=== Supplied text ===

What we do not know, not really, is why.

We have the platitudes, of course, the blandishments offered by Florentino Pérez, the president of Real Madrid, in that brash appearance on a gaudy Spanish talk show: that this was the only way to save soccer, that the rising tide lifts all boats, that there was no other option.

And we have the presumption, too, the Occam’s razor explanation: that deep down this was about nothing more than money, the relentless, insatiable, metastasizing pursuit of it, a cynical and grasping attempt to hoard as much of it as possible, made by those who already have far more than most, and far more than they need.

But while one of those points is considerably more valid than the other, neither quite satisfactorily explains what united these 12 disparate club owners behind a single, slapdash scheme like the Super League. They have, after all, spent much of the last decade quarreling among themselves. Their motivations, priorities and concerns are all quite different. They are, in the cold light of day, not so much one another’s solutions as they are one another’s problems. So the question stands: Why?

It is easiest, perhaps, to divide the 12 into three groups. In one, there are the English teams under American, or American-inflected, ownership: Liverpool, Manchester United, Arsenal and Tottenham. Their aim is not just to make more money, it is also to spend less of it. They want cost controls, salary caps, financial regulation. They want stable income, and restricted expenditures.

Their issue is the presence, in European soccer, of the second group: the outlier teams, Manchester City and Chelsea, backed by owners who would favor the abolition of such limitations. Their principal interest is in using their private wealth to gain a competitive edge. They are not involved in soccer to make money. They care little for the bottom line. They are here to win popular acclaim, and, through it, obtain cultural and political legitimacy.

And then there is the third group, comprising the six Spanish and Italian teams. Their problem is not only the bottomless wealth of Manchester City and Chelsea and a few others, but also the existence of the first group. The financial juggernaut that is the Premier League has inflated salaries around Europe. It has placed Real Madrid, Barcelona and the rest at a disadvantage in the transfer market. It has forced them to build up mountains of debt, leaving teams that believe themselves to be in soccer’s front rank facing a second-class future.

Clearly, they all decided — some with rather more consideration than others — that a superleague was their way out. The first group could write in various cost-control measures, denting the power of the second group, leveling their private playing field; in exchange, City and Chelsea would get the prestige that made their projects work. The third group, meanwhile, would no longer have to gaze longingly at the Premier League’s broadcasting deals.

===

### Directives
#1 Can you reproduce the Super League passage starting at "We have the platitudes, of" and ending at "than they need.", replacing "platitudes" with "clichés"?
#2 How would you extend the Super League passage, picking up right after its final sentence?

=== Stored data ===

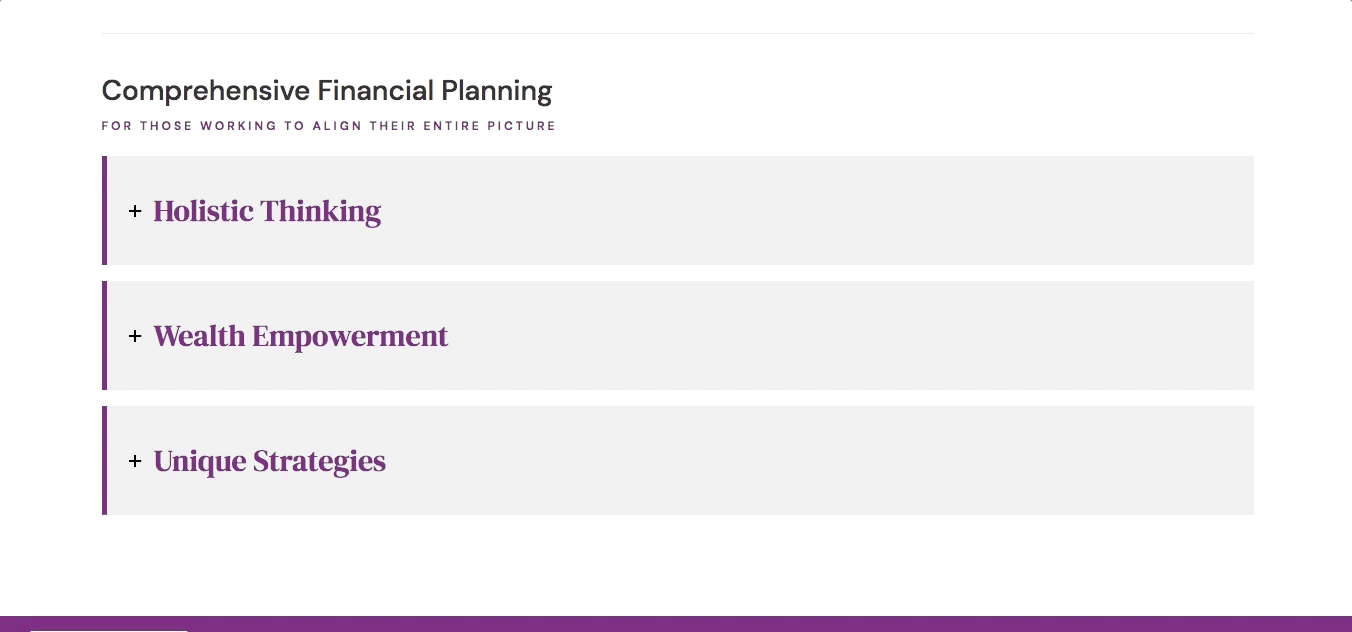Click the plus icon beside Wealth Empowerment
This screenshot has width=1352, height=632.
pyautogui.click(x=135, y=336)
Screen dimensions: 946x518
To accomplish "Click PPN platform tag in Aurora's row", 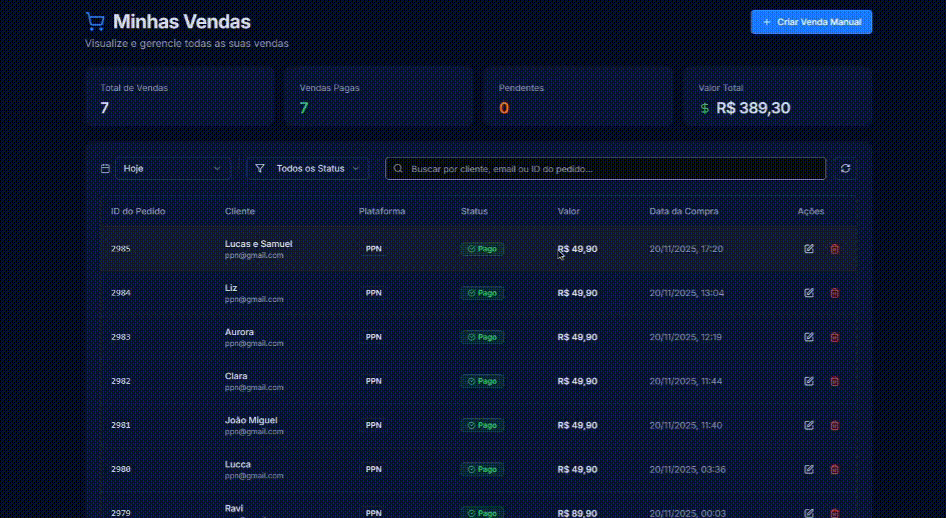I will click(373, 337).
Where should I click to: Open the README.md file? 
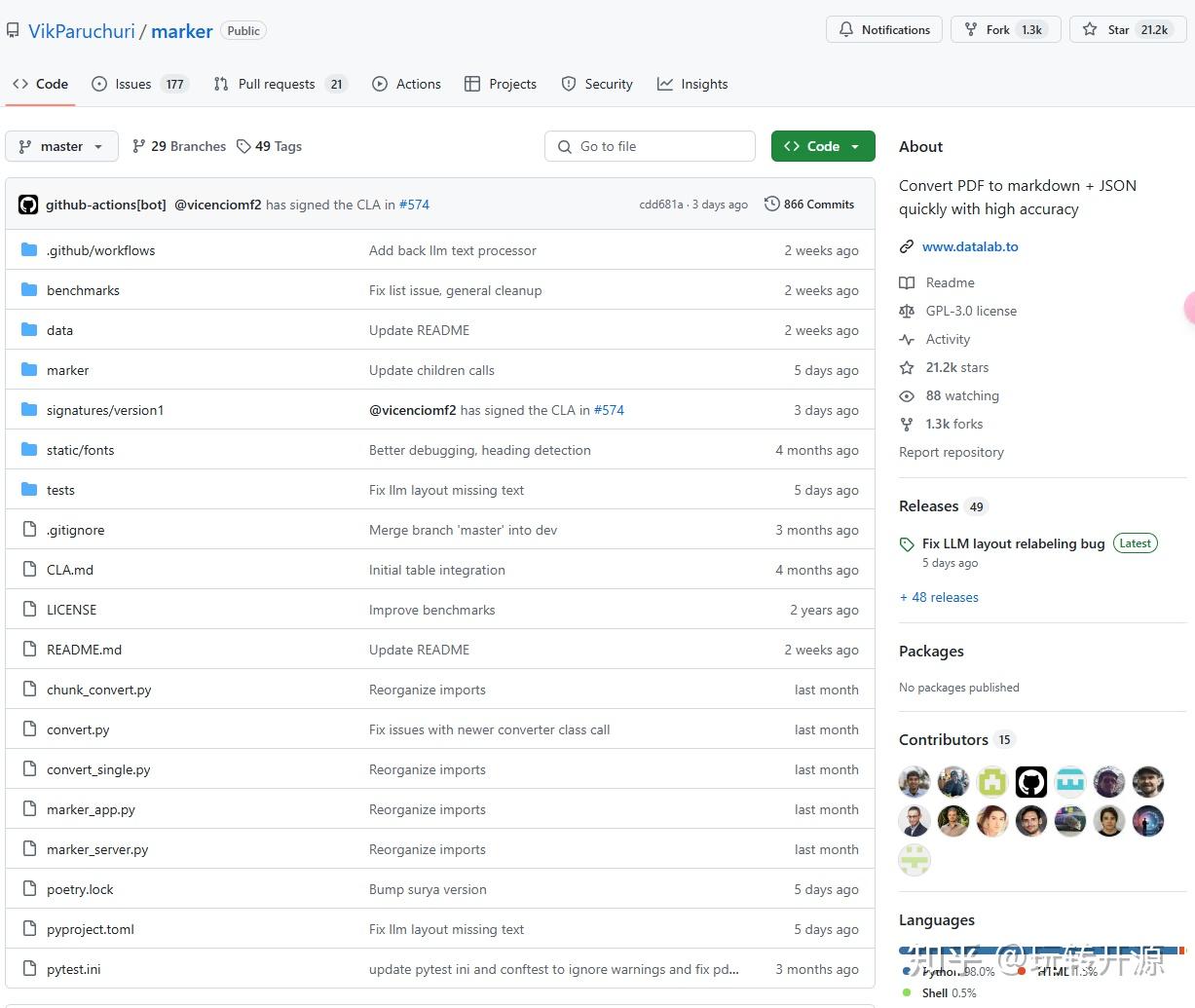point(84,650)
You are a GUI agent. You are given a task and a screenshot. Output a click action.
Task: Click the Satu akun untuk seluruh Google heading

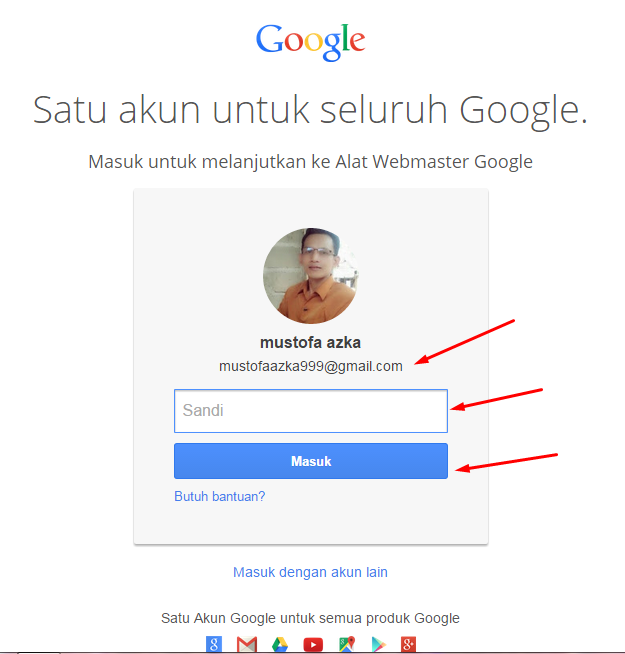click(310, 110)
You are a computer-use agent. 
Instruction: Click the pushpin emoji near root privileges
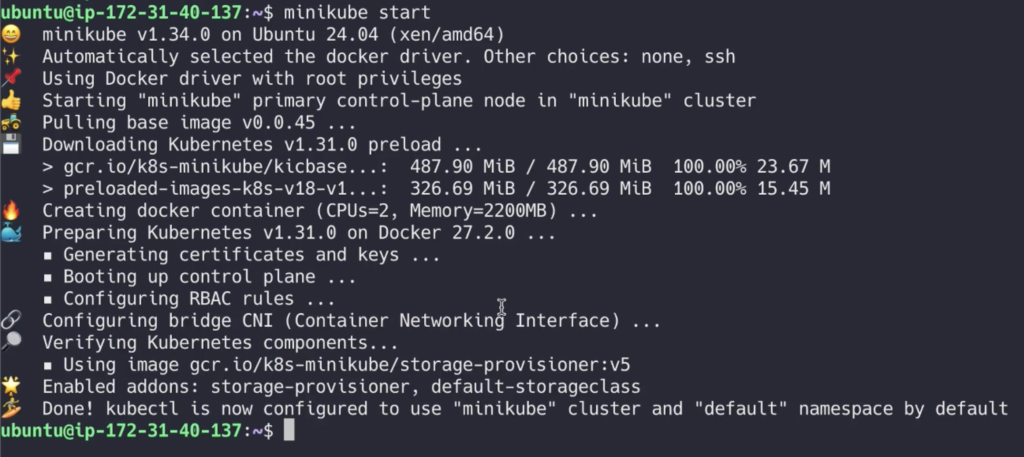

===

### Answers below
#1
We have the clichés, of course, the blandishments offered by Florentino Pérez, the president of Real Madrid, in that brash appearance on a gaudy Spanish talk show: that this was the only way to save soccer, that the rising tide lifts all boats, that there was no other option.

And we have the presumption, too, the Occam’s razor explanation: that deep down this was about nothing more than money, the relentless, insatiable, metastasizing pursuit of it, a cynical and grasping attempt to hoard as much of it as possible, made by those who already have far more than most, and far more than they need.

#2
That it did not work is a blessing, of course. That it was scuttled within 48 hours of its launch — undone, almost immediately, by a startling combination of amateurish planning, botched communications and underestimated backlash — was greeted as a victory for the sport as a whole, a blow delivered by the masses to the aristocrats, a bloody nose for the forces of global capitalism.

And, to some extent, that is precisely what it was. The threat of a superleague, in one form or another, has hung like a cloud over European soccer for decades. It has been wheeled out every few years, surfacing in every negotiation over how the money generated by the Champions League, in particular, should be divided.

Now that has gone. It is possible that, by the end of this weekend, as either Manchester City or Tottenham celebrates winning the League Cup, as Bayern Munich inches ever closer to yet another Bundesliga title, as Inter Milan closes in on a Serie A crown, all of this will feel like a fever dream. On the surface, it will be behind us. The insurrection will have been defeated, condemned to the past. Everything will be back to normal.

But that is an illusion, because though the Super League never had a chance to play a game — it barely had time to build out a website — it may yet prove the catalyst to the salvation of soccer. It has, after all, stripped the elite of their leverage. They played their cards, and the whole thing became a bluff. Now, for the first time in years, power resides in the collective strength of the game’s lesser lights.

They will need to use it. The Super League was wrong on almost every level, but though its architects never quite had the nerve to come out and say it, they did get one thing right. Soccer’s economy and ecosystem, as they stand, do not work.

This was recognition of what ultimately explains how 12 teams, in those three distinct groups, could stand together under the same flag, albeit briefly, albeit without seeming to notice that it was adorned with a skull-and-crossbones.

The status quo does not work for the American owners who need cost controls. It does not work for the grand old houses of continental Europe, who cannot compete with the Premier League’s riches. And infinitely more important, it does not work for almost everyone else.

It does not work for the teams condemned to life as cannon fodder for Manchester City or Paris St.-Germain, or for the domestic competitions withering in the long shadows of the Premier League, La Liga and the Bundesliga, or for the famous names — Ajax and Benfica and Red Star Belgrade — reduced to bit-part roles in European tournaments, ever farther from a return to their glory days.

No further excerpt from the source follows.